Умница – и язык вероятного противника знаешь, его сейчас в СССР наравне с немецким преподают. Однако же вот времена – по анкете у тебя год рождения тридцать третий, в этом возрасте в бесконечно далеком уже двадцать первом веке знал я одну особу, что два раза успела замуж сходить и развестись. А тут нравы совершенно другие, год быть знакомыми даже не до свадьбы, а до «этого самого», обычное дело. Конечно, всякое встречается, и про фронтовых ппж все помнят, – но и недотрог воспринимают абсолютно нормально, пальцем у виска не крутят, как в иное будущее время. Как там человек один (был другом моего отца) рассказывал, его дочка-десятиклассница из школы пришла в слезах: «Семнадцать лет, и еще ни одного парня не было – ты что, дефективная?» – лучшая подруга узнала и перед всем классом выставила на смех.
А когда все натанцевались, я снова взял гитару. И сыграл песню, что должна по сценарию войти в наш фильм. Который не завершен – предстоит Леониду Иововичу еще финальные сцены снять. Как партизаны принимают последний бой с немцами, окружившими лесной лагерь – и нельзя прорываться и уходить, межвременной канал оборвется, надо держаться, пока там не завершат. И уходят в межвременье сначала первый из посланцев, с Чародеем вместе, – а затем, раз другого выхода уже нет, второй гость из будущего предлагает, всем, кто живой: уходите в иновременье, куда вас выбросит, все лучше, чем здесь конец. И ныряют в «окно» снайперша Таня, еще кто-то из партизан, Петруха, последним командир. Который спрашивает у пришельца: «Ну, а ты?» – «А обо мне не думайте, я прорвусь!» И когда немцы окружают землянку, лишь кнопку нажать – вспышка в тысячу солнц, и возносится в небо багровый гриб.

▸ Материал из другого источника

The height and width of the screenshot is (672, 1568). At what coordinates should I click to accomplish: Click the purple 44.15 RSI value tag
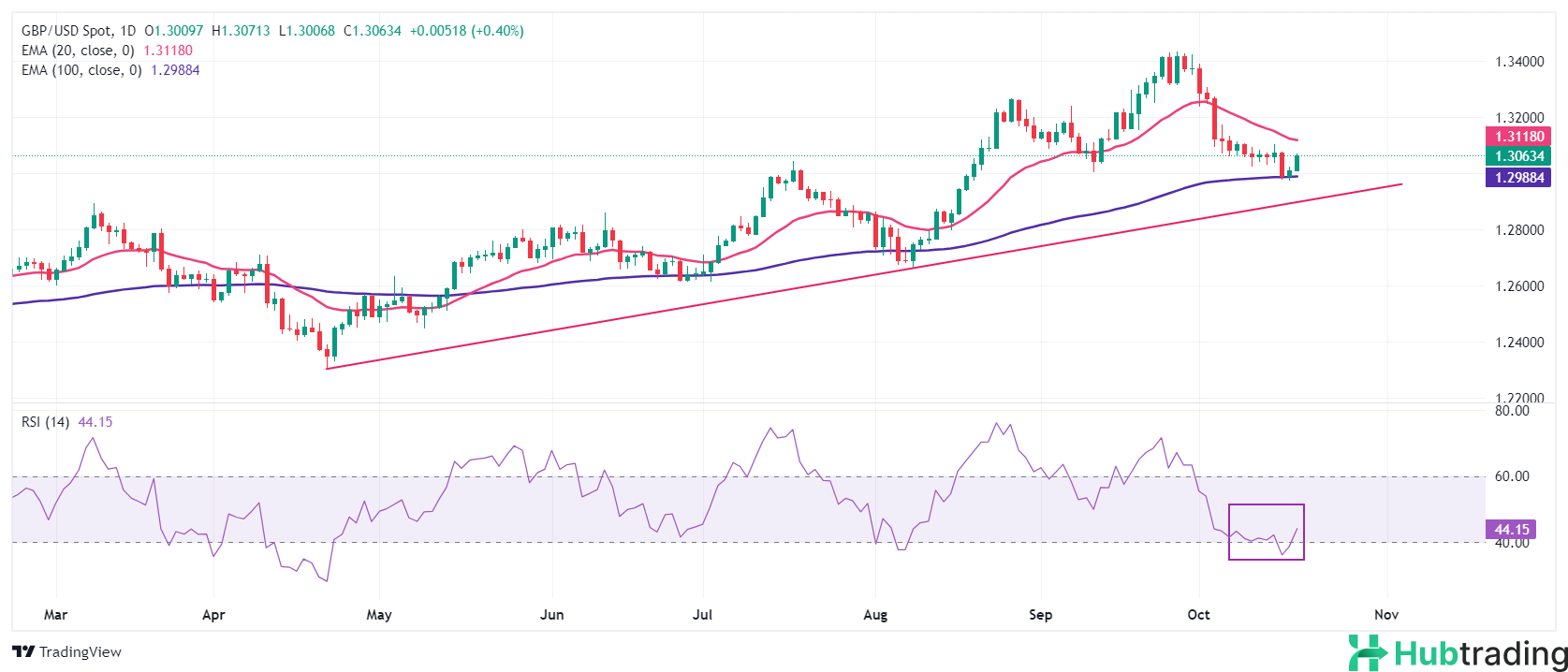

И титры в конце – товарищ режиссер обещал, и я насмерть стоять буду. Посвящается Марии Кунцевич, Ганне Полищук, Степану Карасеву – членам съемочной группы, в процессе создания фильма погибшим от рук бандеро-фашистской сволочи. Маша – служанка пани Анны, Ганна – девушка с котом, Степа тоже где-то в массовке отметился. Знаю, что Линник с птенцами к бандеровцам никакого отношения не имеет – но пусть будет так.
За полночь уже народ расходиться стал. А Тамара говорит:
– Валентин Георгиевич, позвольте я вам тут прибраться помогу? И посуду помыть. Я смотрю, неухожено тут у вас совсем! Ну а после, до утра – могу вот на этом диване как-нибудь.

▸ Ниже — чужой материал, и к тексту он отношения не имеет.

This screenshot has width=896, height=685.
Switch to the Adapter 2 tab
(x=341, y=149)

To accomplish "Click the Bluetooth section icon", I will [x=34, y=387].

А у меня сил нет даже послать ее подальше, не то что с горой посуды разбираться.
– Ладно, как хочешь, – только зачем же на диване в гостиной? Вот комната отдельная, изолированная, под будущую детскую я думал, эх! Но диван там тоже имеется. Белье постельное в шкафу сама возьмешь, и ночную рубашку тоже, вот на этой полке, не в этом платье же тебе спать – и не бойся, тут половина вещей совсем новые, не надетые ни разу. Маша выше ростом тебя была, но уж как-нибудь. И дверь в комнату запереть можно изнутри, если захочешь.
А наутро, когда я девушку на своем ЗИМе подвез, она на прощание мне шепнула, ужасно смущаясь:
– Валентин Георгиевич, а я дверь не запирала. Даже приоткрытой она была. Вы не подумайте, я не такая… Просто хотела вам помочь, чтобы вы оттаяли.
Выскочила и убежала, не оглядываясь. До подъезда Академии – лишь накидка развевается как вымпел.
Ну, а мне как должно, на тренировки нашего «Рассвета» (название аналога «Вымпела» иной истории решили таким же сделать, как нашего проекта в целом – чтоб супостатов запутать, что ли?). И в Академии мне, в вечернюю смену, – так что, Тамара, с тобой мы даже на учебе в разных плоскостях. И если новой операции не будет, не пересечемся.
В этот день советские атомарины впервые в этой истории вошли в Тихий океан.